High school is a time for self-discovery. It is when you begin to figure out who you are as a person, and a lot can change. It is a time where you should be fully devoted to your studies, friendships and extra activities. Relationships come into play in high school as well. Boys can come pick girls up for dates without having to ask their parents for a ride. Dating can be awesome for some people during these four years, but for me, it just does not seem worth it.
Don't get me wrong, I have not given up the idea of dating completely. It just seems like a pointless path right now. Why focus all this energy on someone that I know I will never marry? Going on casual dates or getting to know people is perfectly harmless. If you are not fit for the person, that is totally OK. You are not making a full commitment to that individual. You may not even ever have to see them again! You cannot be forced to spend time on anyone. Some people like to date in high school until they graduate, and both parties agree to go their separate ways. My dad always tells me that I need to go into college single and not tied down to anyone that could end up not being my husband. I could not agree more, Dad.

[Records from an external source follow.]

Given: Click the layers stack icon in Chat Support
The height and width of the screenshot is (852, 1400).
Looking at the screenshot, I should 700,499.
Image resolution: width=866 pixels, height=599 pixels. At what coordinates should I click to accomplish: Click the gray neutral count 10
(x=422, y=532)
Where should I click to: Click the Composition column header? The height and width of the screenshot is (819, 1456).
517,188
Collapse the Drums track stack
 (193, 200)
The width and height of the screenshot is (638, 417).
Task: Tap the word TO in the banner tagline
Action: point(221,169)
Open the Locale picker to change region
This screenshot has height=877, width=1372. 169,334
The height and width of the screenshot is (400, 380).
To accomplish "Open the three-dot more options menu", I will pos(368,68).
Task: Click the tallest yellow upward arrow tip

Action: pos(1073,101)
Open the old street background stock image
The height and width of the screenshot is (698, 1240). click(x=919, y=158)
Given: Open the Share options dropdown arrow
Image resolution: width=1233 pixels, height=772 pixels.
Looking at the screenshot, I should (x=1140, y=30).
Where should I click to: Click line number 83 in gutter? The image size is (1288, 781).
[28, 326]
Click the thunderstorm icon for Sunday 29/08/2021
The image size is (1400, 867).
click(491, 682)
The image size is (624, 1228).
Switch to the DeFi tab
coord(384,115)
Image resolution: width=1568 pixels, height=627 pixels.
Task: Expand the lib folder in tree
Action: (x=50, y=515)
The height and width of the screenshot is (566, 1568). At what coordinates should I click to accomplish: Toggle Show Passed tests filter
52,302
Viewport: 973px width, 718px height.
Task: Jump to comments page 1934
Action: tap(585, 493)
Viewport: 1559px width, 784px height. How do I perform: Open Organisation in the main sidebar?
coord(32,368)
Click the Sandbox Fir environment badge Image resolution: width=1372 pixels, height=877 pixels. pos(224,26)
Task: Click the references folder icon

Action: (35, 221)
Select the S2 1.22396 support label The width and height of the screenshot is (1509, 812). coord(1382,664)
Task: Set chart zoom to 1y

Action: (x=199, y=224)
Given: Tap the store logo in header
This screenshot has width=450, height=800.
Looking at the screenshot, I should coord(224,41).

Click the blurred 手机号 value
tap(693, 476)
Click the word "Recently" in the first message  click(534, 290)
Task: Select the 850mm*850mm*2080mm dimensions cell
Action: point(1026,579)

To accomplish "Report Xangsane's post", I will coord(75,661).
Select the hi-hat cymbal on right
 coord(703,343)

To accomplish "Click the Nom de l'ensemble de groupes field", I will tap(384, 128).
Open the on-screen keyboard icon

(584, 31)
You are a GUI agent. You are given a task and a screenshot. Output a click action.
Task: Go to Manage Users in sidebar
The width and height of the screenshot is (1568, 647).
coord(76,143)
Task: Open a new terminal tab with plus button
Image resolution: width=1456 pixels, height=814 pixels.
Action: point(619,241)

First off, most of the guys I hang out with on a daily basis are in theater with me. I see them probably more than my parents. They have become so close with me these past three years of high school that it feels like I would be dating one of my brothers. That just sounds gross. Yes, you need to know someone you are in a relationship well. I do not also need to see them every single day at every single hour. Having space between you and your partner is healthy. However, when do I have the time to date anyone that is not in my theater troupe? Whenever I am asked on a date, my common response has become, "I am really sorry, but I have rehearsal." They ask me about another time, and I basically have to repeat myself until they just have to give up (the rehearsal trick also comes in handy when I need to avoid anyone). If they do not do theater and we start to talk, odds are one of us (usually me) gets bored. I am super outgoing when it comes to making small talk or texting, yet I usually figure out that a) they are super shy b) have no clue what a single show on Broadway is, or c) they think my personality is way too much (the last one is not wrong though).
My crazy schedule keeps me busy. If I am not at home, I am at rehearsal/working on something theater-related. If I am not doing something with theater, I am at home finishing homework or preparing myself for the next day. Breaks are for the weak. I would rather be focusing on keeping myself at the top of my game than committing to a relationship. I feel like it would almost be selfish for me to have a boyfriend. I would never have time for them, or I would end up probably even forgetting that I was dating someone. My mind is all over the place; I am a mess in the best way possible. To keep me at my best, I cannot date for pure enjoyment. When the time comes for me to get serious about being with someone in the future, I will be ready. Now is not that time. For now, I want to focus on pursuing myself, my dreams and the people I love.
What I am trying to say is that I have stopped searching for a guy. If God has a guy in store for me, He will bring him into my life. It may be in two weeks or maybe seven years, but I will know when he is there. I can feel it. High school has been a great experience as a strong, independent theater-loving gal. That is just the way I like it. I am so thankful to have my best friends and family by my side and theater in my heart. That's all I need.